In Chapel Hill, the Christmas trees that long decorated the two main libraries at the University of North Carolina have been banished. In Wilmington, the song “Rudolf the Red-Nosed Reindeer” was banned from a school concert — until higher authorities ordered its reinstatement. (They were secular, non-heavenly authorities, by the way; I’m not breaking big news here.)
I’m not one of those alarmists who feel there’s a multicultural conspiracy afoot to isolate and marginalize Christians. I tend to agree with my pal J. Peder Zane, who points out Christmas remains deeply rooted in our society, and that the removal of a Christmas tree from a public place hardly constitutes a threat to the faithful. But I also wonder how anyone these days can, with a straight face, conflate the orgy of spending and self-indulgence that Christmas has come to represent and the somber religious occasion it formerly was. The Christian underpinnings of Christmas are barely apparent and easily overlooked these days. Easter remains much more of a religious event than does Christmas, which has morphed into a secular winter holiday.
I also stay chronically puzzled about the ongoing war of attrition that surrounds Christmas displays on publicly owned property. I understand about the separation of church and state, but I also understand that the Founding Fathers didn’t intend to strip religion entirely from society. Recall that the First Amendment says only this on the matter: “Congress shall make no law respecting an establishment of religion, or prohibiting the free exercise thereof … ”

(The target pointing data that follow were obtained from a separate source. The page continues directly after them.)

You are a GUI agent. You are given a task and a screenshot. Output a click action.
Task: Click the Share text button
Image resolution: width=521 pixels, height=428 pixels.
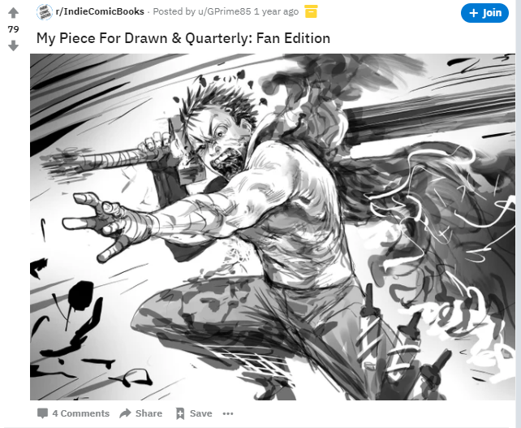pos(149,413)
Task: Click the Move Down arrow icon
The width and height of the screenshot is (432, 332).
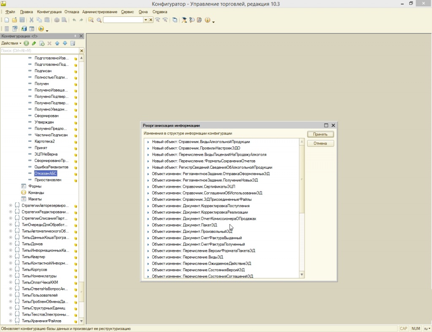Action: click(65, 43)
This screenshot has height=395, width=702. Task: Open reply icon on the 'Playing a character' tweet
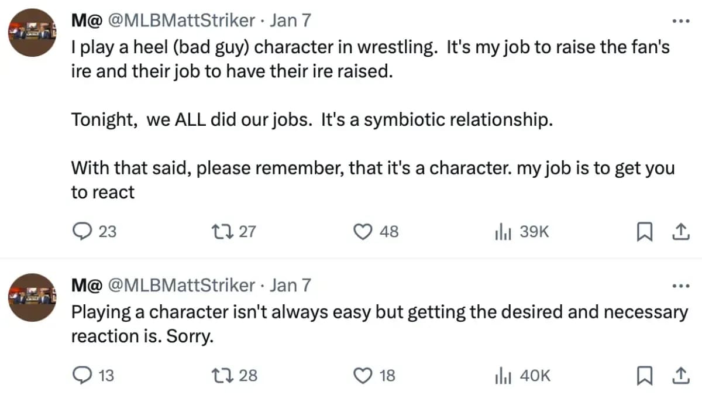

Government’s sole function is to get out of the way and let you practice whatever faith you choose. It’s not required to protect you from the sight and sound of others practicing their faith. Public officials in even the most backwater burgs know that any Christmas-related display at the town hall flirts with the “establishment of religion” — which is why they typically take pains to make clear that other faiths are welcome to likewise establish a presence. Unless you’ve specifically been denied that presence, your rights haven’t been abridged by the simple sight of a Christmas tree.
Here’s a word of advice to both sides of the divide: Ease up. Only a fool works hard to turn a non-issue into an issue.
December 15th, 2008 at 11:09 am
I have to agree with you on the ‘ease up’ advice. As a Muslim I am not bothered by trees and wreaths, or menorahs. But then, I was raised as an Episcopalian. I am vastly amused at the ‘war on Christmas’ folks who want to boycott those that refuse to put Merry Christmas on their store’s advertising. A sure sign Christmas has become too commercialized when someone believes the commercial part of the holiday is too p.c.
December 15th, 2008 at 11:34 am
Considering that both Christmas and Easter are syncretic holidays co-opted from pre-Christian traditions, these appeals to “Christian underpinnings” are nearly as amusing as the efforts to eliminate Christian overtones from Yule.
Whose former Christmases were “somber religious occasions?” The Puritans in England and the early American colonies despised Christmas as Catholic idolatry, and Christmas was outlawed in Boston until 1681.
December 15th, 2008 at 1:07 pm
How many Douglas Fir trees were there in Bethlehem anyway?
December 15th, 2008 at 4:11 pm
“Here’s a word of advice to both sides of the divide: Ease up. Only a fool works hard to turn a non-issue into an issue.”
Tell that to Bill O’Reilly.
December 15th, 2008 at 4:22 pm
“Only a fool works hard to turn a non-issue into an issue. ”
Problem is, there is not a shortage of fools these days–if there ever were.